This lab is created to give you some kind of understanding on how to deploy fullstack (sort of) application that can be accessible via the network. You will then deploy both the web application and the HTCPCP server and sniff the packets exchanged using Wireshark.

The base code for project was originally taken from here, refactored, styled and adapted with more functionalities added to suit our learning experience in the lab. Special thanks to 2023 CSE TAs Cassie and Ryan for the inspiration, ideas, and contribution to create this lab.

System requirements

You need Python 3.10 (it won’t work with Python 3.12) and pipenv to run this project, and Wireshark (or equivalent) installed in your system. You are free to use any CLI or GUI based network protocol analyser. The latter is recommended for beginners. The rest of this lab is written with the assumption that you used Wireshark.
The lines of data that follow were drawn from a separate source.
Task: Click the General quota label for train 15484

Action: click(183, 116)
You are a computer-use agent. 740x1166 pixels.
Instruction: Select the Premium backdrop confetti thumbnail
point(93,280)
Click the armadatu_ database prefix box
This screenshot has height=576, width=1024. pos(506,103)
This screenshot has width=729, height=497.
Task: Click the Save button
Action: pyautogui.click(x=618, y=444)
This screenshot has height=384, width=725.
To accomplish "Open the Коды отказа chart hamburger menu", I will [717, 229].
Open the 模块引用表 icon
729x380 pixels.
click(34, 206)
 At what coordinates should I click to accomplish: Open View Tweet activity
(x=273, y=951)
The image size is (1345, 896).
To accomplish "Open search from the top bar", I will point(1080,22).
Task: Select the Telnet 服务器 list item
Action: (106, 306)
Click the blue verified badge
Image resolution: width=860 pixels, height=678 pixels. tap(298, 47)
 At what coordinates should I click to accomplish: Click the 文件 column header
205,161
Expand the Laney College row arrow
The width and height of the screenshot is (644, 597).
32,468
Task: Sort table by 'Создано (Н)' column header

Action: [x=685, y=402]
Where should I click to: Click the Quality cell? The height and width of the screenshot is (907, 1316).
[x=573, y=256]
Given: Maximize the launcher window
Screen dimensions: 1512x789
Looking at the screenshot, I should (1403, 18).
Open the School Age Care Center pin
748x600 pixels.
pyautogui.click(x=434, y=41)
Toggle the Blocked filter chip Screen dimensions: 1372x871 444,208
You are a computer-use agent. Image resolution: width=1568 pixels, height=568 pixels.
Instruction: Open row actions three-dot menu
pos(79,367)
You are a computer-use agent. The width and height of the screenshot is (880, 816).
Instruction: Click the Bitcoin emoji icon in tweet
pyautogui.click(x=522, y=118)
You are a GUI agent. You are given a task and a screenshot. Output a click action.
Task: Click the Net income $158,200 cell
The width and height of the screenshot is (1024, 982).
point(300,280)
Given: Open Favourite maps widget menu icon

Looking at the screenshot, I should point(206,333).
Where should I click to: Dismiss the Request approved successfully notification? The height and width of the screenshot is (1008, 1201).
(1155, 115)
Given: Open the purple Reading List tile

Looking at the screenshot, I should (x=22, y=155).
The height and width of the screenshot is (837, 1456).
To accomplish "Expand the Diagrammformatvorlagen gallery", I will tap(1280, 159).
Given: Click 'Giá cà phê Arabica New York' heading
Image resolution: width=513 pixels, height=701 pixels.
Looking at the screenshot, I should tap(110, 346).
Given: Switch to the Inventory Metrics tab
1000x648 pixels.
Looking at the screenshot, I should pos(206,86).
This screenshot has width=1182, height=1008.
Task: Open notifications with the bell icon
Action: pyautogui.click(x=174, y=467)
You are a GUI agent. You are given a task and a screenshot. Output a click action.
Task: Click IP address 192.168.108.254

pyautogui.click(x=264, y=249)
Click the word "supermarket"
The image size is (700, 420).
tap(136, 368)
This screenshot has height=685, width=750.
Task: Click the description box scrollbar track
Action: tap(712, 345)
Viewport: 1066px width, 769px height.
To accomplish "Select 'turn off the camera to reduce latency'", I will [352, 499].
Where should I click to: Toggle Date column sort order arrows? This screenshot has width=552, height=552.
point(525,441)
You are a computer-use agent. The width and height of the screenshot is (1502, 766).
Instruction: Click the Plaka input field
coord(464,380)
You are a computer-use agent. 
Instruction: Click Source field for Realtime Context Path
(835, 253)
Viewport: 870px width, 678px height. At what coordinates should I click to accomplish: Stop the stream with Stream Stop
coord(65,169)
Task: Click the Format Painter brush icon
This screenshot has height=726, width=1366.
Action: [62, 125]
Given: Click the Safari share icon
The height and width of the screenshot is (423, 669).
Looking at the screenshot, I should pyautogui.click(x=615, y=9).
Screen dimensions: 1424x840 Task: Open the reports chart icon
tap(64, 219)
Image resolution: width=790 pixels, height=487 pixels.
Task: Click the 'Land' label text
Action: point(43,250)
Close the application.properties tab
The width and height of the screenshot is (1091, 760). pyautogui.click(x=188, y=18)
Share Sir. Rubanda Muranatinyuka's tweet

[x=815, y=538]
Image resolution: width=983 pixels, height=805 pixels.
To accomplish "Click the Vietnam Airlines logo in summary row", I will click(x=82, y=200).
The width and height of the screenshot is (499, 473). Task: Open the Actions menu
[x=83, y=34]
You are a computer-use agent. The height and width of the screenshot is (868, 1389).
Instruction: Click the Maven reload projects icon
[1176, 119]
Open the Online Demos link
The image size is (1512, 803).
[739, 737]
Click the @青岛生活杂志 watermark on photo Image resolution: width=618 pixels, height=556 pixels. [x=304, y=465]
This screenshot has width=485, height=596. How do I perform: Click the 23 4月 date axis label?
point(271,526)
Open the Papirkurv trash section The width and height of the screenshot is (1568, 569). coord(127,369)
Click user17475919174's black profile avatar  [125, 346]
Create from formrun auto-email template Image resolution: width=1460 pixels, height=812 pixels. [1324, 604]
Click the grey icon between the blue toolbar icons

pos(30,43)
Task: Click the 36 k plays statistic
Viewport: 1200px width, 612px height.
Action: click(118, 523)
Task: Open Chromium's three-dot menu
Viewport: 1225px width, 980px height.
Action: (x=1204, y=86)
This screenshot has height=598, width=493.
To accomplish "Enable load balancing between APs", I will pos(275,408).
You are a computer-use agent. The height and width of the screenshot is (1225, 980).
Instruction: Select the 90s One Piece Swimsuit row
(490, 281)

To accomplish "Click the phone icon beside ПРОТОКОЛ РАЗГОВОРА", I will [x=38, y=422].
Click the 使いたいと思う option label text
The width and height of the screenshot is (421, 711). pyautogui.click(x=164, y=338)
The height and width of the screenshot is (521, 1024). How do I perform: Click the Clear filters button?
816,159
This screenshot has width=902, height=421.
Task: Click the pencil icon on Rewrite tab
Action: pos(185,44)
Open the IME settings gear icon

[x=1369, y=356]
Other equivalent network protocol analyser should have similar functionalities.

Source Code

Clone the repository for this lab:

git clone https://github.com/natalieagus/lab_htcpcp

Then, install the requirements and launch pipenv:

pipenv install
pipenv shell

If you don’t have pipenv, install it using pip (assuming python3 is aliased to python 3.10)

python3 -m pip install pipenv

There are two main processes to run:

  1. A HTCPCP compliant Coffee Pot Server: implemented in Python using the socket library that accepts requests from coffee:// URI scheme (instead of http or https).
  2. A full-stack web application (using Python Flask) that serves a regular HTTP-based web client and also help you send HTCPCP requests to the coffee pot server using your web browser.

You can spawn both processes from the main file:

python main.py 

Then type the following in your web browser: http://127.0.0.1:5031.

Otherwise, you can also spawn them on two separate terminal sessions. First, spawn the coffee pot server:

python server/server_pot.py

We assume that python is an alias to python3 in your system.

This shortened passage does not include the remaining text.